At Western, he has maintained a low profile – though not always on purpose. Other students rarely pay attention to students learning trades, he says, though Nick maintains a high GPA, plays midfield or attack on the school’s lacrosse team, and is accomplished on guitar and piano, which he taught himself to play.

“I’m not interested in college; I want to get to work doing something I enjoy,” he says. “Even if it’s digging a ditch all day to run a pipe, I’ll be having a good time with my guys and having fun, and I’ll go home feeling like I wasn’t working all day at all.”
Calvert hopes to work his way up to earning his master plumber’s license. First, he must complete four years and 7,500 hours as an apprentice to qualify for becoming a journeyman plumber. Then it’s another two years of training and plenty of math and building codes to learn before a journeyman can test to become a master plumber. Because he started so early, Nick could theoretically become a master plumber by the time he’s 22.

“That’s where the real money is,” he says. “College is fine for some of my friends, but I’d rather be making money while they’re spending a lot of it.” The starting industry rate for a plumber “just to be in your house,” Calvert says, “is $168 an hour.”

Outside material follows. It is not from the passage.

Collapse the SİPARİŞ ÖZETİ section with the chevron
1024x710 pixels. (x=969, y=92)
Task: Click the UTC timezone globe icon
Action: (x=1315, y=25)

For now, he’ll finish up his senior year, ponder whether to compete in the nationals for an unheard-of third time – most students only get one shot, in their senior year – and work towards his journeyman’s license. In his spare time, he’ll putter on old cars with friends or work with his dad, maybe hunt a bit on the Eastern Shore or in Carroll County. And, always, he says he’s confident that his chosen field will keep him engaged, proud, and happy.

“It’s just a special feeling I get,” he says, “to be able to take a step back, when I’m all finished, and admire the work that I’ve done.”